По правде если сказать, знал Василий Павлович Гуров, кроме русского, еще и французский язык, но не на столько, чтобы совершенно свободно на нем изъясняться. Нравились Гурову французские слова «кельк шоз», понятным звучало «доннэ муа» и стало совершенно родным и близким слово «камрад». Но в данном положении — это Гуров ясно чувствовал — требовались какие-то другие языки.

Безмолвный рослый слуга входил в камеру и приносил порцию похлебки.

Гуров пробовал было с ним заговаривать, но тот хранил бесстрастное молчание на своем светлошафранном лице.

Преодолевая отвращение, отхлебывал Гуров из миски, стараясь обмануть голод. Черствый хлеб он кусочками клал в рот и медленно пережевывал его, чтобы организму было легче усвоить пищу.

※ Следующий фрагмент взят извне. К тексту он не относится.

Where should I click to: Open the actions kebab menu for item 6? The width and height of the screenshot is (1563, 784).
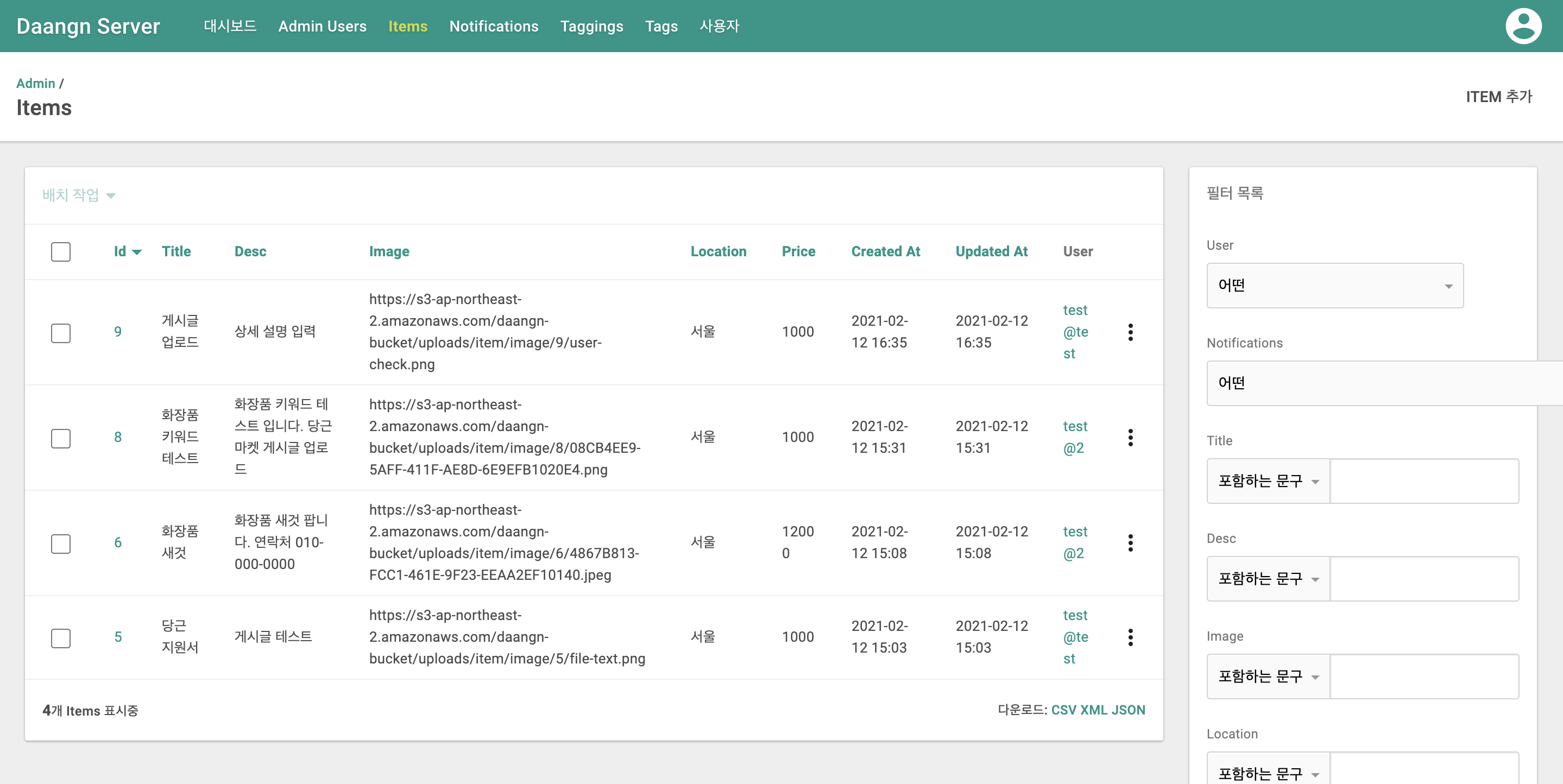click(x=1131, y=543)
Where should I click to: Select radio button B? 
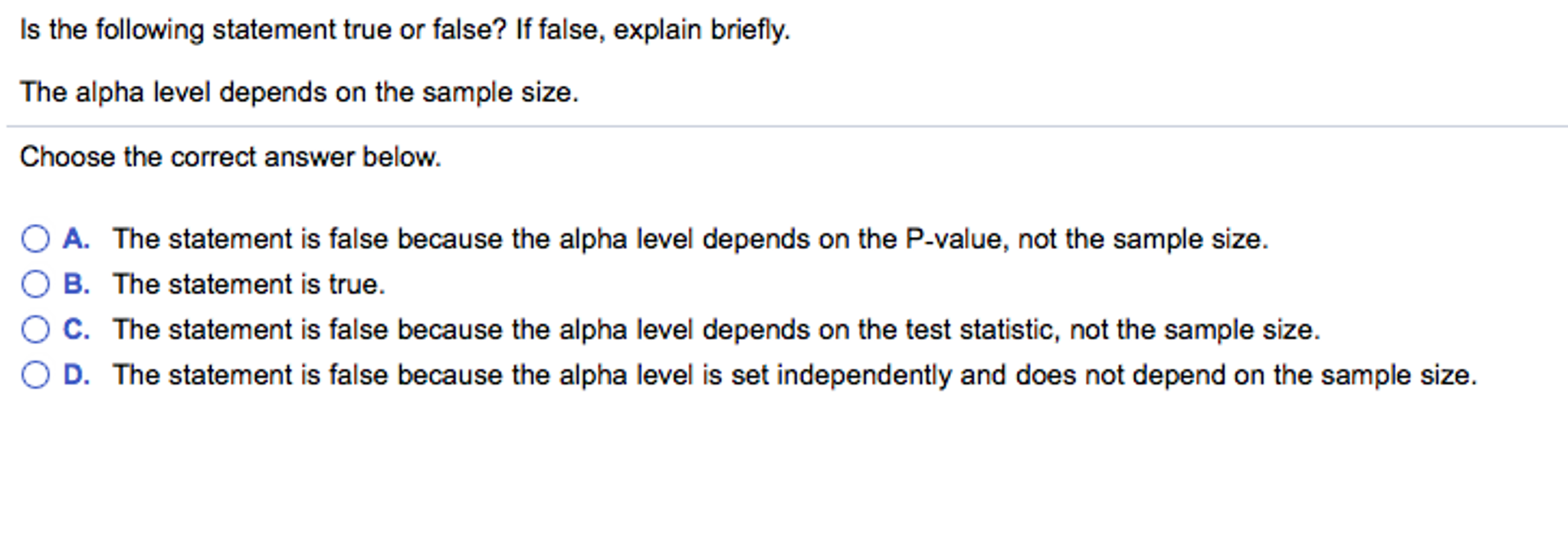(34, 284)
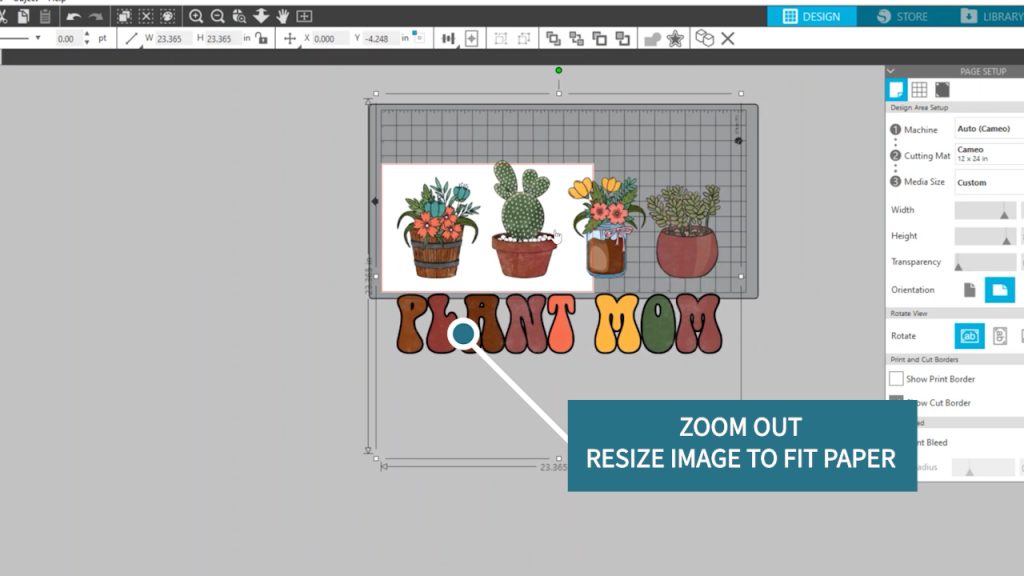Select portrait orientation button

click(969, 290)
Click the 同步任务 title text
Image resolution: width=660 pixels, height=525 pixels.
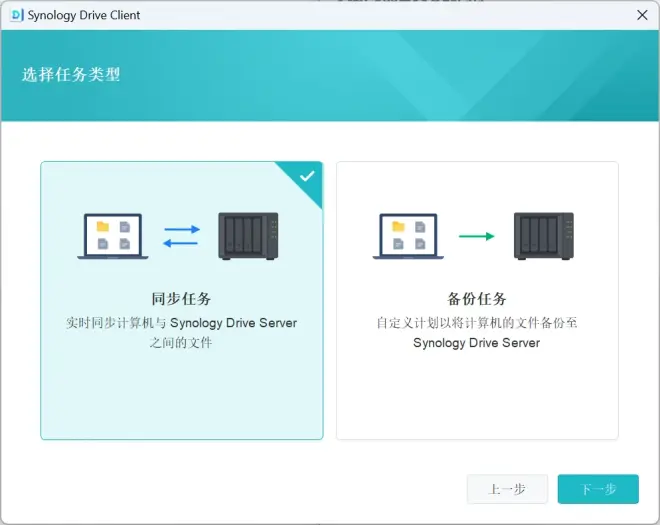[181, 299]
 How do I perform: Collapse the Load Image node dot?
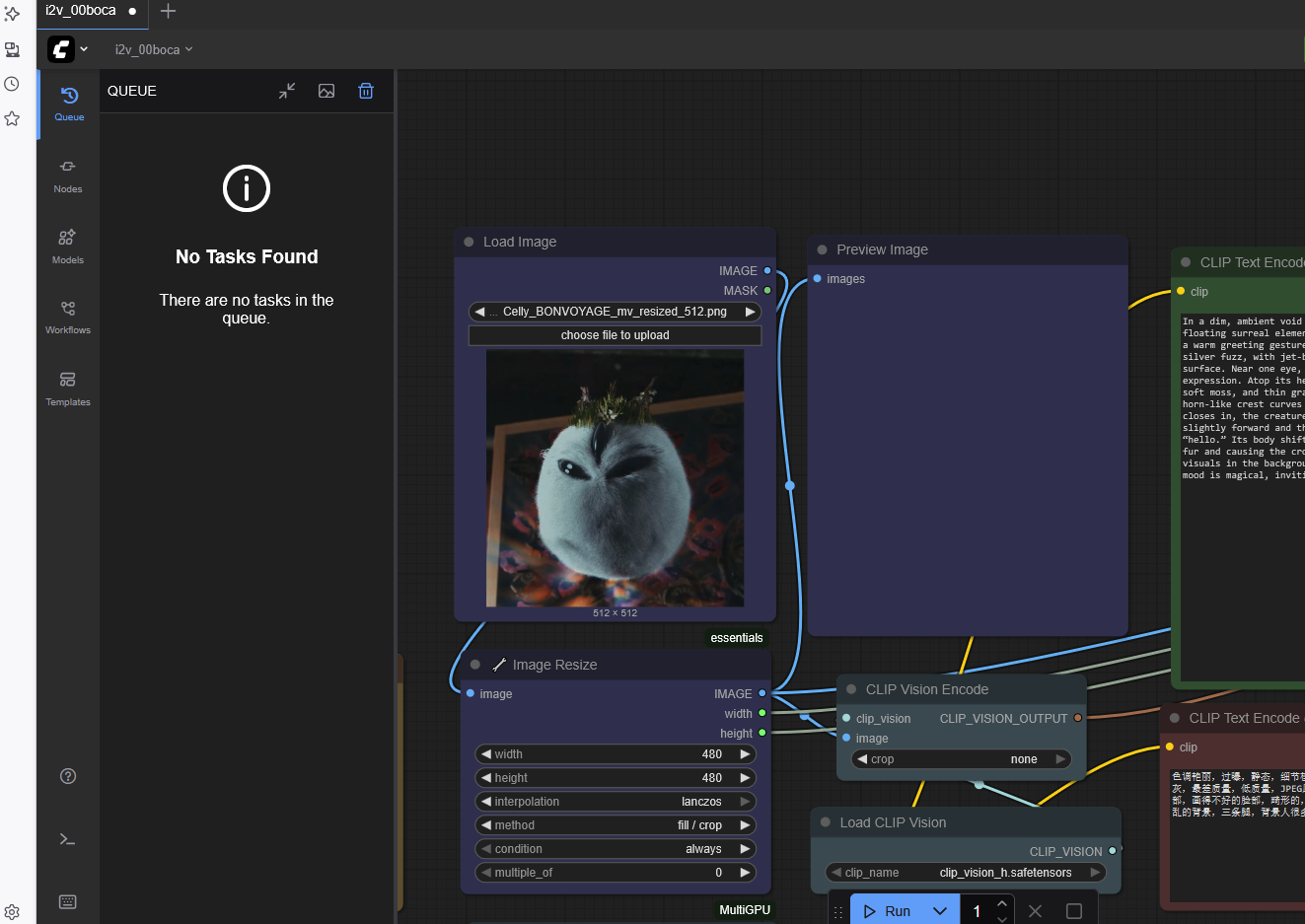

Больше всего он боялся, что обессилеет и сделается беспомощным. Он вспоминал свою прекрасную, счастливую родину, знал, что все там помнят о двух отважных летчиках, что приняты все меры и что если он не погибнет, то обязательно увидит снова рубиновые звезды родного Кремля.

Нет, надо сохранять силы. Надо быть готовым.

Гуров принимался петь. У него был приятный тенорок, и в товарищеских хорах штурман всегда бывал запевалой. Пение вселяло в него бодрость.

Широка страна моя родная…

Вынужденное безделье тяготило штурмана. Он занимался легкими физкультурными упражнениями, чтобы поддерживать крепость мускулов, и дыхательной гимнастикой для правильной вентиляции легких. Подходил потом к двери, стучал в нее:

— Все равно не согнете! Мы — живучие.